Written instruction >> Extract every line in the rows below that contains the string "click", and copy each such line in full.

"""

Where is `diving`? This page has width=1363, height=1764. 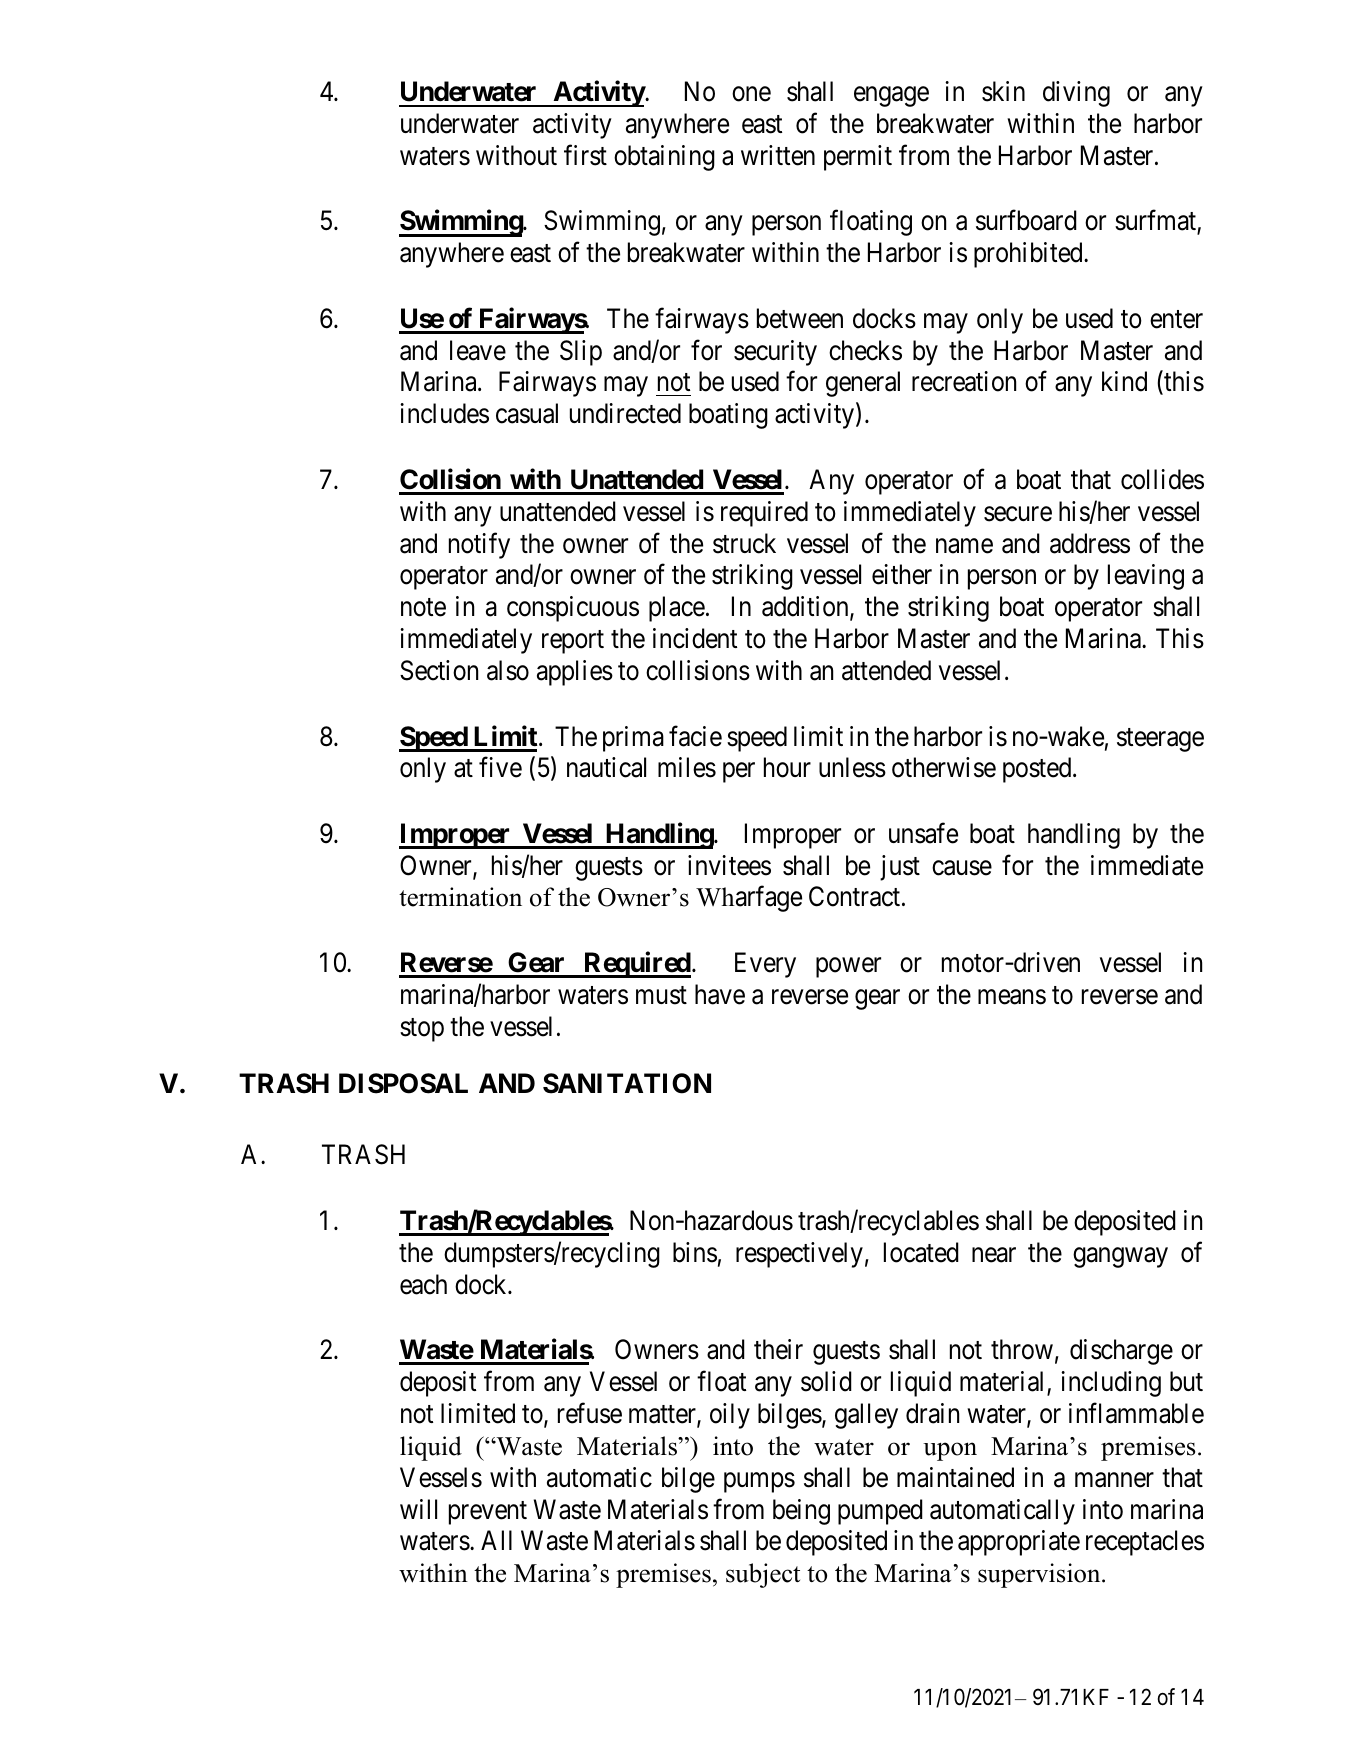 diving is located at coordinates (1076, 94).
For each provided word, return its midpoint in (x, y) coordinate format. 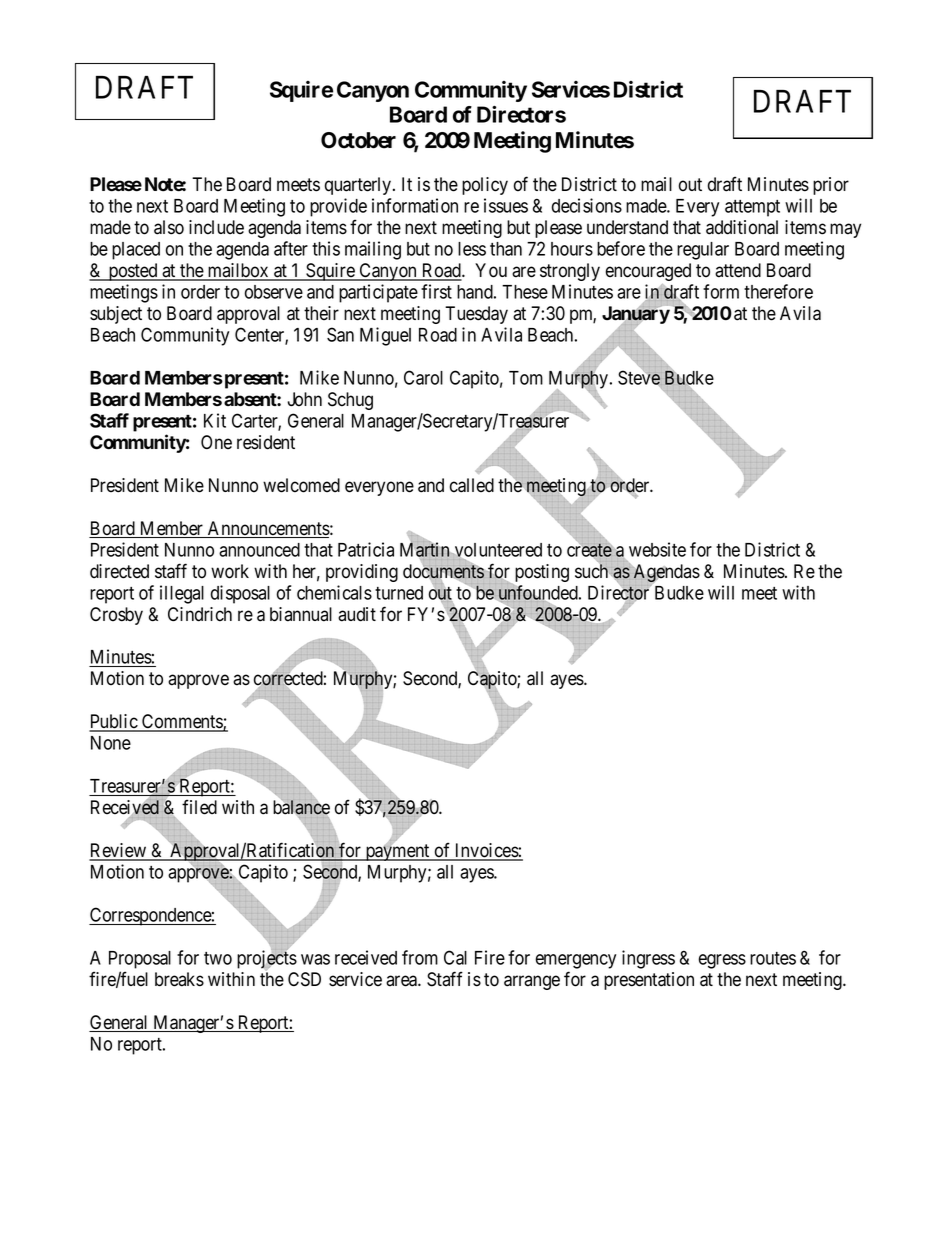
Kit (215, 420)
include (216, 227)
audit (357, 614)
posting (540, 574)
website (657, 549)
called (472, 485)
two (218, 958)
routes (773, 958)
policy (485, 186)
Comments (182, 722)
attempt (752, 208)
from (420, 957)
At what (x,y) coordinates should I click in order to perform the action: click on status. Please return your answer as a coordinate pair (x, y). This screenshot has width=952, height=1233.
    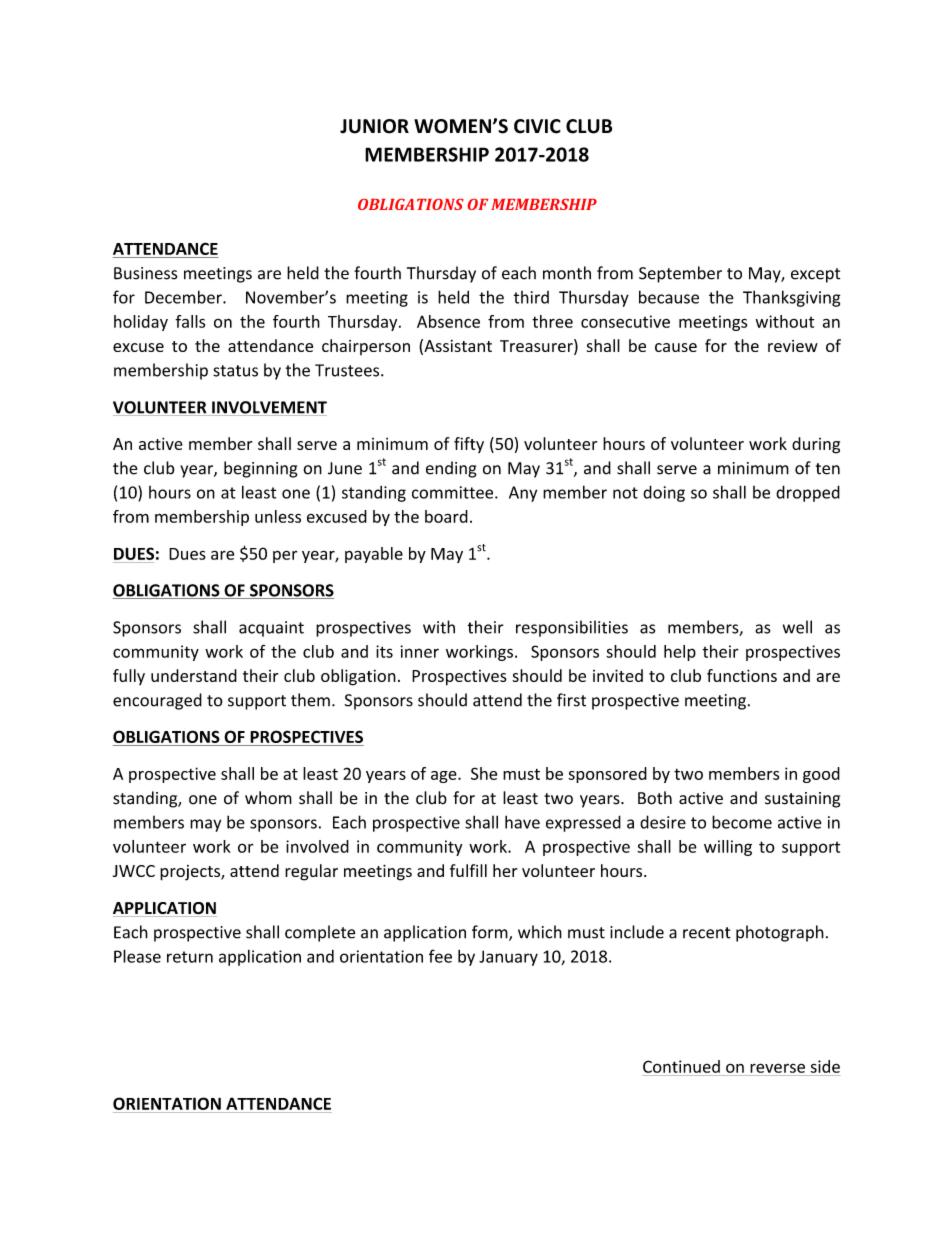
    Looking at the image, I should click on (235, 371).
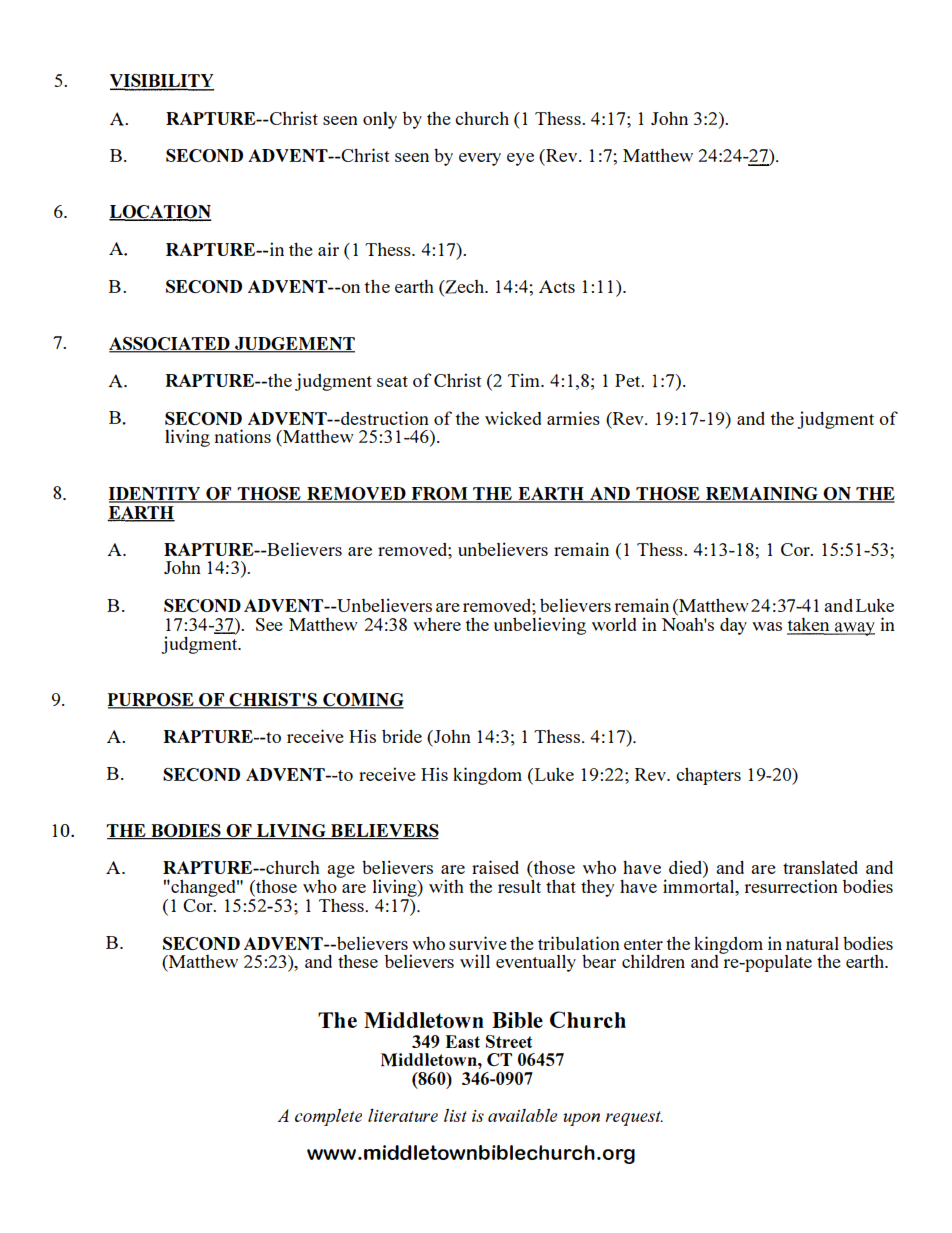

"""

Complete response >>
At what (x,y) coordinates should I click in order to perform the action: click on status. Please return your answer as a coordinate pair (x, y). This screenshot has width=952, height=1233.
    Looking at the image, I should click on (235, 371).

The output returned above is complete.